As Marcus and the rest of the Xnetters encounter more obstacles, they improvise and fight back. Marcus prides himself on improvisation. He says, "The Man was always coming down on me, just because I go through school firewalls like wet kleenex, spoof the gait-recognition software, and nuke the snitch trips they track us with" (Doctorow 10). The gait-recognition software is a tool used by his school to track children by analyzing the different types of walks that people have. Based on the data, the program can define a person's gait and track where they are at all times. Marcus and his friends ingeniously exploit this technology, when needed, by putting rocks in their shoes. His experiences of turning technology to his advantage in the school environment pay off when he is encountered with similar attacks in the real world. When the DHS begins scanning everybody with arphids-Radio Frequency ID tags-in order to keep track of where they are, the Xnetters strike back using arphid cloners to screw with the data. This creates a web of chaos in San Francisco, highly illegal and costing millions of extra dollars in manpower. However, Marcus sees it as a necessary evil. When XNet is in danger of being found out, they have a new novel plan. In order to prevent the surplus of encrypted files on Xnet from being discovered, they enlist the help of a music downloader site to encrypt there files. This makes it look like a higher percentage of all online data is crypto. For everything that the DHS dishes out, Marcus has a response. Finally, when it all is about to come to a head, Marcus decides to tell the truth although it could put him in jail forever. He is not only concerned about his well-being but he is fighting for the well being of those around him and society itself. His bravery in the face of defeat and his constant ability to mold himself to the situations presented to him are how Marcus ends up winning in the end.

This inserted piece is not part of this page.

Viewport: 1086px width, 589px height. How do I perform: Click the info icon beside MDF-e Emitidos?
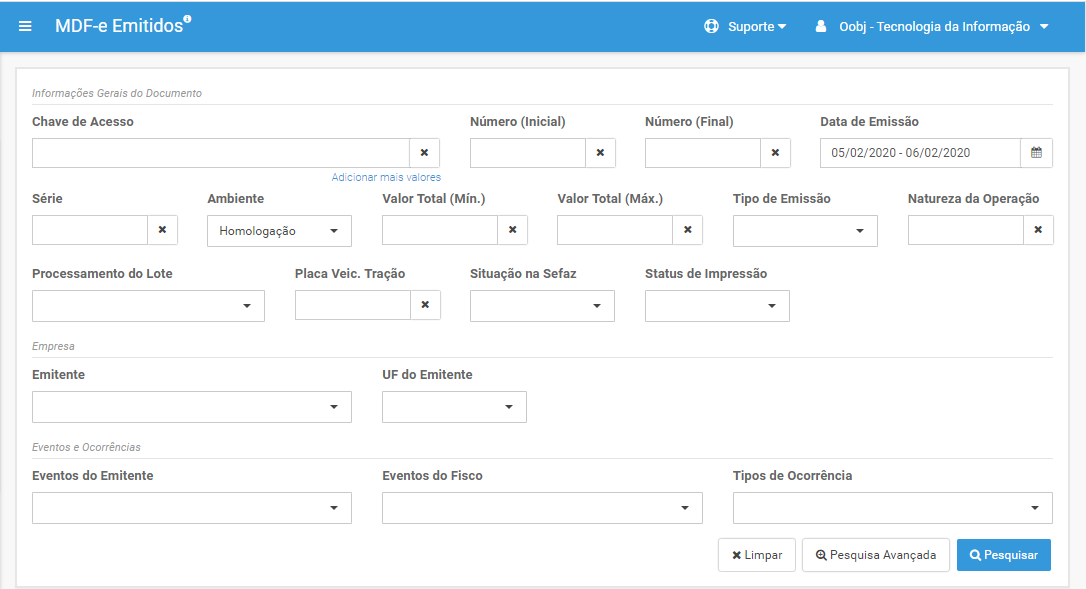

All three of these cyberpunk novels approach one of the oldest themes of mankind - the struggle to survive - and modernize it to fit the future worlds they portray. The characters in the novels know the rules, and it is a deep understanding of the rules that gives the characters the ability to break them in new and novel ways. Technological, social, and individual Darwinism is fully engaged, and give us a witness to the future we may possibly be living in someday. Even today, we witness technological Darwinism as companies are constantly coming up with new and improved machines which render prior ones obsolete. Programs are evolving and changing daily to keep up with the times and competing technologies. Our society needs places like Night City, where new technologies can be created and kept for use by the free market. Perhaps we would have electric cars and this would prevent our world being so dependent on oil. Maybe, instead of huge biomedical companies quashing potential life-saving drugs because they may not be profitable, a black market could find demand for them and save more peoples’ lives. These books may glorify the outlaws, but they are also showing us that there is a need for them in our technology-driven future.